• _Text passage_:
**********
Electronic structure theory is the basis of modern technologies such as electronics and computing. Electronic properties of materials are determined by quantum mechanics. Thus, by solving the Schrödinger equation, we should be able to predict the properties of real materials, or even design new ones with superior qualities. Unfortunately, solving this equation is not easy at all. The essential complication comes from the inherent quantum many-body nature of the problem. As a result, a brute-force solution is impossible, except in the simplest cases. As an illustration let us consider a single atom of iron. Having 26 electrons, its wave function is a function of 26 times 3 coordinates. Neglecting spin, already an extremely crude representation of this function at merely 10 values of each variable would thus require storage of 1078 numbers. Even after reducing this number by exploiting symmetries, there is simply not enough matter available in our galaxy for building the required memory.

Given this example, electronic structure theory seems a hopeless enterprise. Nevertheless, it is a thriving discipline. This is largely due to density functional theory. In practice, this approach drastically simplifies the many-body problem by assuming that the electrons retain their individuality and experience the other electrons via a static mean field. In this picture electrons occupy states that extend over the whole crystal, forming the band structure of the material.
**********
• _Data section_:

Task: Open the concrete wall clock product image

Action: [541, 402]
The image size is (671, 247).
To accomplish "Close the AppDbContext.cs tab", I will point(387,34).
**********
• _Problem to work on_: Give the electronic structure theory passage again from "Given this example, electronic" to "of the material.", changing "hopeless enterprise" to "futile undertaking".

• _Reply_:
Given this example, electronic structure theory seems a futile undertaking. Nevertheless, it is a thriving discipline. This is largely due to density functional theory. In practice, this approach drastically simplifies the many-body problem by assuming that the electrons retain their individuality and experience the other electrons via a static mean field. In this picture electrons occupy states that extend over the whole crystal, forming the band structure of the material.